Focused on ATP tour, Blake gets win

James Blake warmed up for 30 minutes and then took 90 seconds to defeat Taylor Dent when their first-round match at the Delray Beach Tennis Center resumed Wednesday.

Blake, who was leading 6-1, 3-6, 5-3 and deuce when Dent asked for play to be stopped as the rain started the previous night, missed a first serve he had been planning in his sleep and then, as expected, watched Dent chip and charge off the second ball. Blake produced a good, dipping return; Taylor came up with an excellent low volley but the man from Connecticut took a huge cut at a backhand and passed down the line. Match point.

A first serve finished it and the players were trooping off before many in the crowd had understood what was going on. Dent, admitting it was tough to get all fired up and then have his glimmer of hope dashed, said that he had apologized to his good friend for wanting the match stopped overnight.
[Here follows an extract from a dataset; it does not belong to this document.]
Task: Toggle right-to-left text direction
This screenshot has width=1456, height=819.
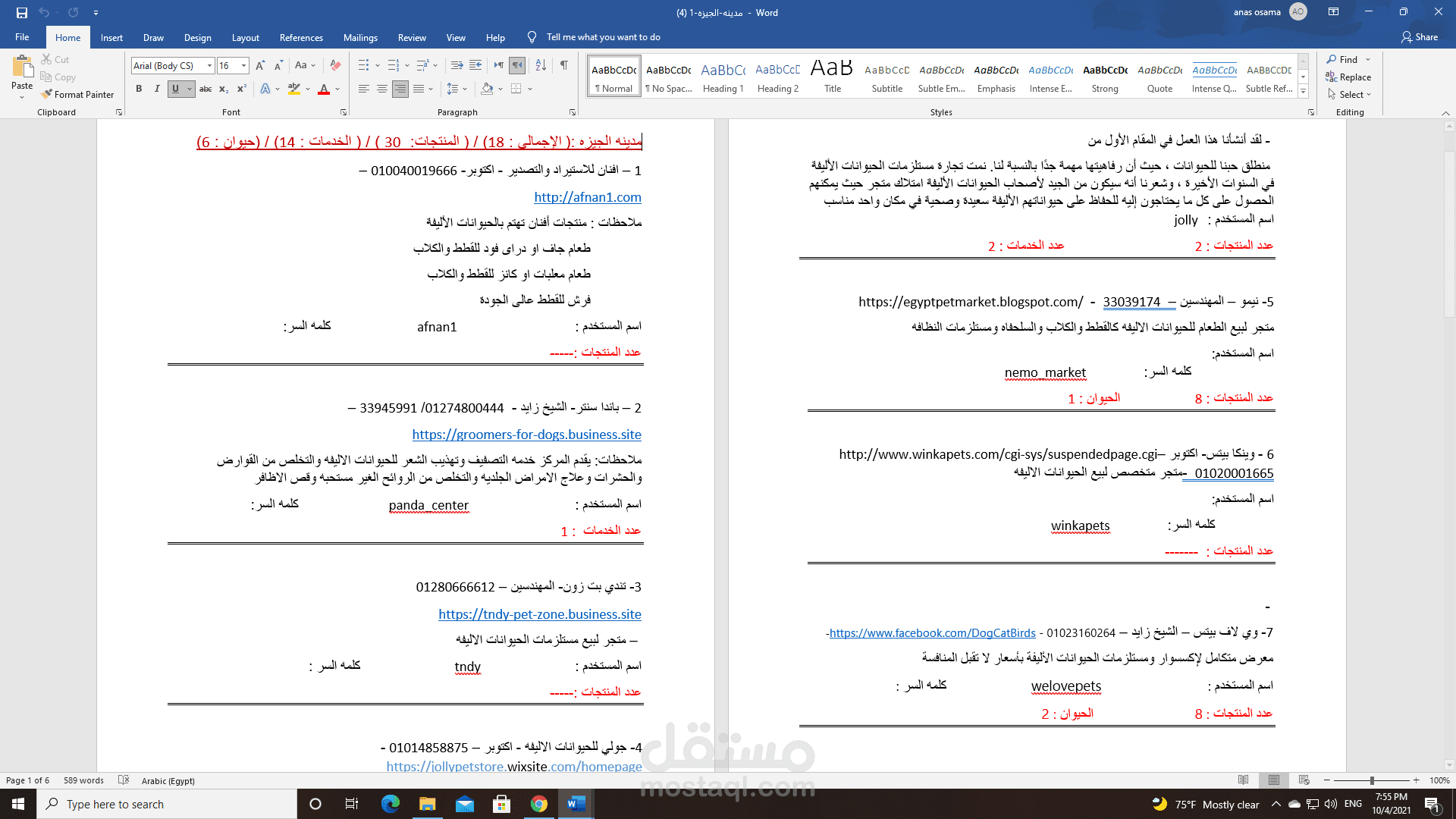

"I thought about stopping on one of the match points and then I started slipping so I asked for it to be called," said Dent. "He was fine with it. We've both been injured too much to jeopardize anything."

That is something of an understatement as far as these two players are concerned. Dent spent eight months in bed recovering from a second back operation a couple of years ago while Blake, as his best selling book recounts, was horrifically injured when he cracked his neck against a net post in Rome in 2004.

Blake was in complete agreement about the stoppage.

"We didn't need any more injuries," he said. "No use being miserable for six months for the sake of one match. Even if I'd lost today, I'd have felt it was better than getting hurt."

Dent had been talking about the need for patience as he continues his recovery and it is good to see he is keeping frustration at bay. Even a very dubious call that cost him a break in the third, when an ace was called out, failed to upset him.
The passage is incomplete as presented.